Certain words, topics of conversation, languages - nay, even gestures - may offend someone so greatly that they cause severe emotional distress, which can raise his or her blood pressure, potentially doing immediate physical harm. I know there are lines of reasoning that distress me and raise MY blood pressure!
Over a lifetime, the accumulated series of emotional responses can damage a person's sense of self, making it harder for him or her to confidently coexist in our complex society. I read that repeated high blood pressure events will certainly cause someone to die sooner than he or she otherwise would have.
Now we certainly cannot know, casually walking through the mall conversing with a companion, that a person who hears our speech could be harmed by it, or perceive our innocuous conversation as harmful, but there's the rub - we cannot possibly know.
We cannot assume, contrary to the schoolyard retort, that in fact while sticks and stones may break their bones, words can never hurt them.

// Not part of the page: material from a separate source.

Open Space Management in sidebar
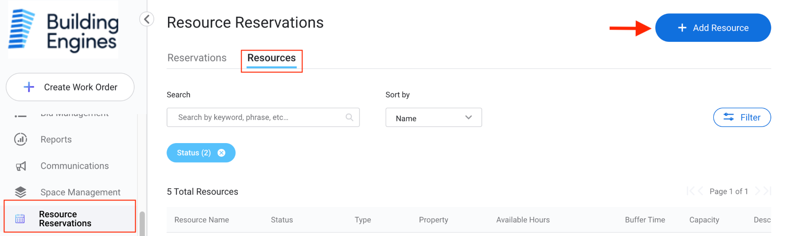Screen dimensions: 786x236 pos(80,192)
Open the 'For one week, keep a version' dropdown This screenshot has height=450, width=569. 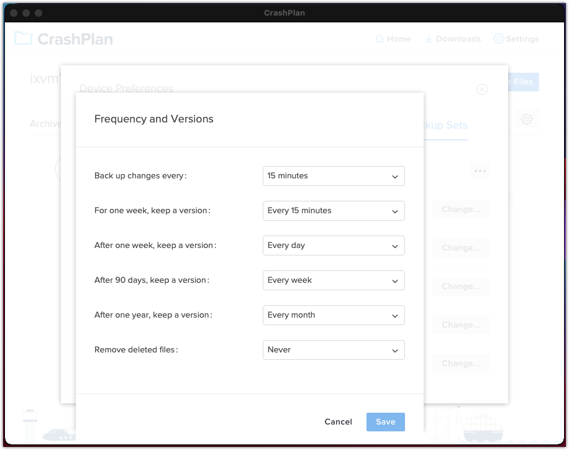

So therefore, if we speak at all within people's range of hearing we are behaving unethically, because we are imposing our right to speak on their rights not to have us speak on subjects which may harm them or which they may perceive to be harmful, without any foreknowledge on our part whether our words or topic of conversation are, in fact, harmful to or perceived by those around us to be harmful to them.
In fact, we really shouldn't speak at all unless we are absolutely and totally familiar with all persons within our range of speaking, and with all their opinions on everything, all their social prejudices and all their socio-cultural and religious beliefs about hearing words that may harm them or which they may perceive to be harmful to them.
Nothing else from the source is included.